• Enunciado
Reproduza os registros a partir da linha que contém "Screen dimensions: 169x234" até a linha que contém "point(805,344)", inclusive, substituindo "gear" por "cogwheel" e sem alterar mais nada. Deixe as imagens fora da resposta.

• Dados fornecidos
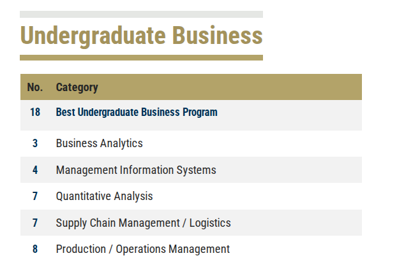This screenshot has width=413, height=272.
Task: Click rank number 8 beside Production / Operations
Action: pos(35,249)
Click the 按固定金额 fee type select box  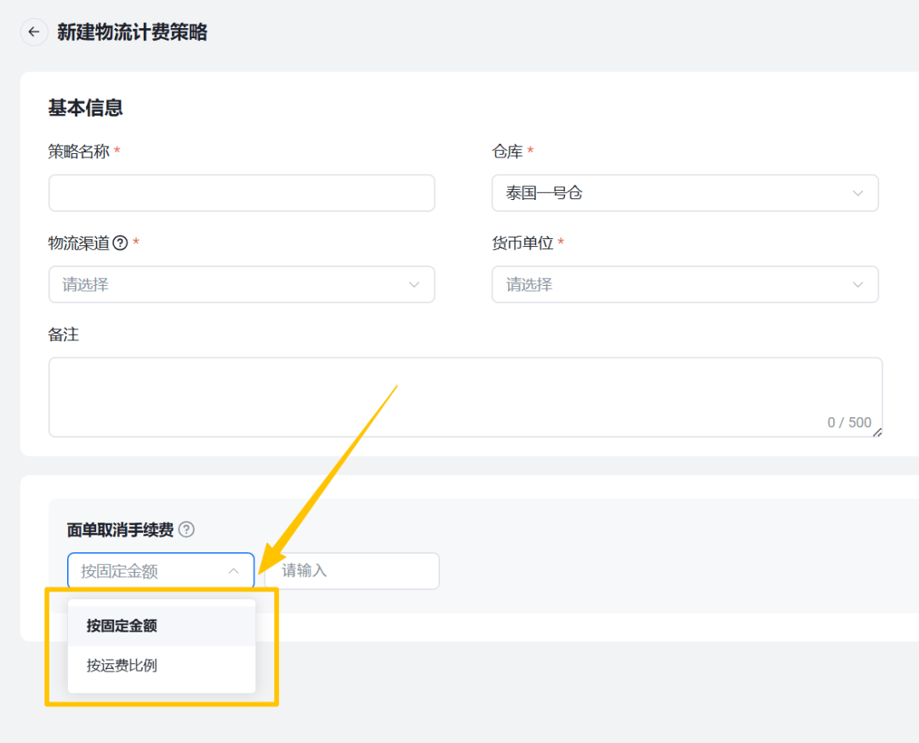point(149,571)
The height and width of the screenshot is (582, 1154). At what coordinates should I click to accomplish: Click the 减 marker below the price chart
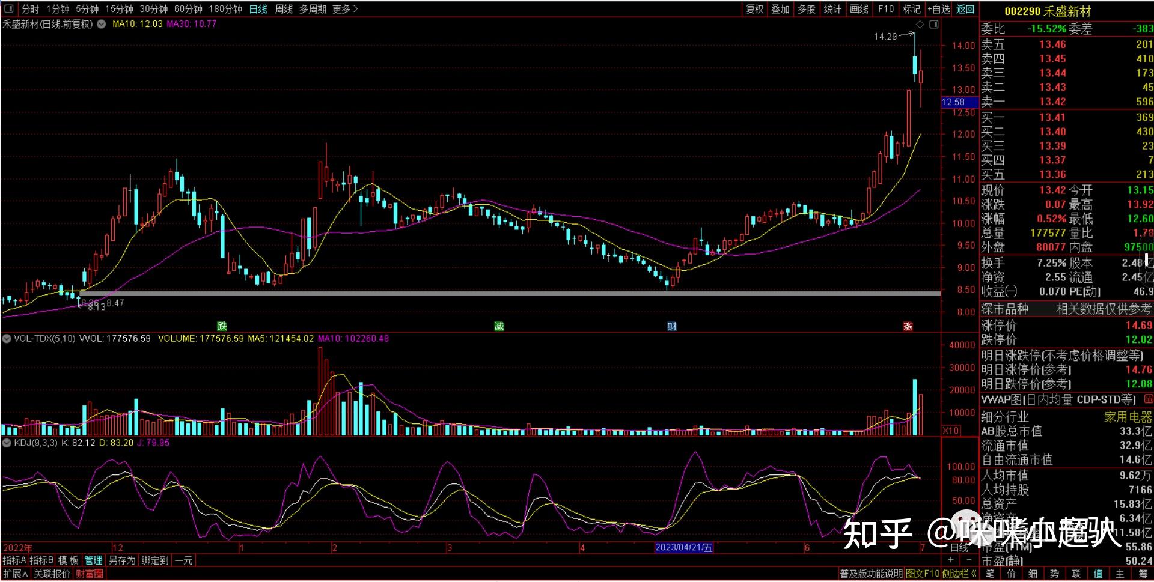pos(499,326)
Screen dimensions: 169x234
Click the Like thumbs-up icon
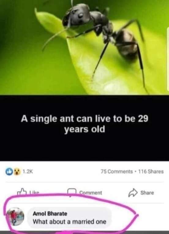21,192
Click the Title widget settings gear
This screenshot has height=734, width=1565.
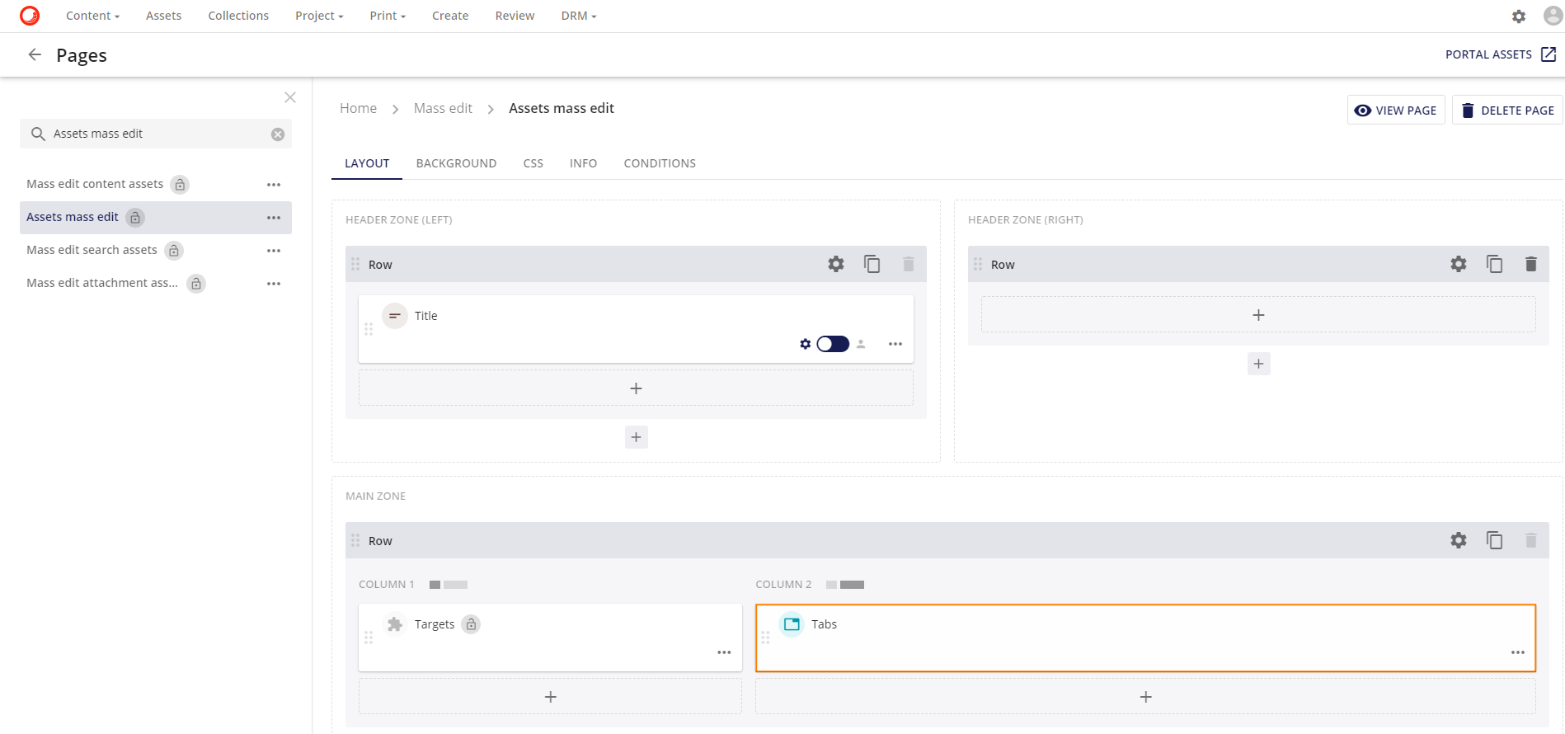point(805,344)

==

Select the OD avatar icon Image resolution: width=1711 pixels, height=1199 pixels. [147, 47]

• Resolução
Screen dimensions: 169x234
Click the Like thumbs-up icon
21,192
Click the Title widget settings cogwheel
This screenshot has height=734, width=1565.
point(805,344)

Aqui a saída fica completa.